TITLE: Constructing diversity profiles with Hill numbers
DATE: 2019-12-05
AUTHOR: John L. Godlee
====================================================================


Hill numbers represent a shared form of diversity indices. The order
(q) of a Hill number determines its sensitivity to rare vs. abundant
species, by modifying how the weighted mean of the species
proportional abundances is calculated. Common diversity indices are
special cases of Hill numbers:

  q   Diversity index
  --- ---------------------------
  0   Species richness
  1   Exponential Shannon index
  2   Inverse Simpsons index

Hill numbers show the “effective number of species”. That is, the
number of equally abundant species needed to produce the observed
value of diversity. Compared to traditional diversity indices, the
relationship between Hill numbers and diversity is geometric. If you
double the number of species present with the same abundance, the
value of the Hill number will also double.

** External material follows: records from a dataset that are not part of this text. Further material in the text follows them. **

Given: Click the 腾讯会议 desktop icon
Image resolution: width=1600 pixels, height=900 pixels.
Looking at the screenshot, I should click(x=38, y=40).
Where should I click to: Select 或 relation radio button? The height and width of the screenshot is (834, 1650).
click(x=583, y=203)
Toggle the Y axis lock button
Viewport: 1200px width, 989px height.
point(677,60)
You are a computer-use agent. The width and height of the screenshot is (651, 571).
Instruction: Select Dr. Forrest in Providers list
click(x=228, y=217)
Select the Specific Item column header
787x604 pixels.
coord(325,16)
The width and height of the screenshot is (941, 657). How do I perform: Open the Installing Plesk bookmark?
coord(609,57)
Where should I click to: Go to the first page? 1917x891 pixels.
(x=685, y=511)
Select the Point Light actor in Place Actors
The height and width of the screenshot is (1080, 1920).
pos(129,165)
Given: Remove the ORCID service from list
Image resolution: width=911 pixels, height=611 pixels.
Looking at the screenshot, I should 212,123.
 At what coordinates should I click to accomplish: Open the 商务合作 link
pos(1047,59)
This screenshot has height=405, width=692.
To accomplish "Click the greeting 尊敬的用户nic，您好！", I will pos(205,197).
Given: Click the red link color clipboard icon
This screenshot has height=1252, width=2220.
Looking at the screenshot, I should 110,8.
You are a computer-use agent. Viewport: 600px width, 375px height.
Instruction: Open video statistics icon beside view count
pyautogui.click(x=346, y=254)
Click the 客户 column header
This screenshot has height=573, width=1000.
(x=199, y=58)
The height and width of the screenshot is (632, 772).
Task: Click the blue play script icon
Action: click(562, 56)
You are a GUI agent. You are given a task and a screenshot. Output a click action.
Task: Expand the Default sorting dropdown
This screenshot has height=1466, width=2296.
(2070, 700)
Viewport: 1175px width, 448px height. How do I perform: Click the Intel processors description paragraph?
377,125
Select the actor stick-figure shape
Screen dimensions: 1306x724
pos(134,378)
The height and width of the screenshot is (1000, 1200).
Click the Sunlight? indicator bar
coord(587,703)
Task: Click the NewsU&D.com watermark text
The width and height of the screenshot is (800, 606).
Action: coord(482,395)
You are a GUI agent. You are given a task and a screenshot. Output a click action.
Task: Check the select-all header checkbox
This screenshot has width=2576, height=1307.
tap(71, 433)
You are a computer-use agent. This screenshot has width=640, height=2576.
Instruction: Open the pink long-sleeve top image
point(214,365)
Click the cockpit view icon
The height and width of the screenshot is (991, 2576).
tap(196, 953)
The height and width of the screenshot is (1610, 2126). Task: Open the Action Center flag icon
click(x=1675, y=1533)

To investigate the contributions of rare and abundant species in a
community it is sometimes desirable to plot a diversity profile,
showing the value of diversity calculated along a continuum of the
order q. I wrote some R functions to do this easily.

    # Load data
    library(vegan)
    data(BCI)
    ##' A species (columns) by site (rows) matrix of abundance values

    # Calculate diversity for any order q
    qd <- function(data, q = 1){ 
        # Convert to matrix
        data <- drop(as.matrix(data))

        # get relative abundance
        data <- sweep(data, 1, apply(data, 1, sum), "/")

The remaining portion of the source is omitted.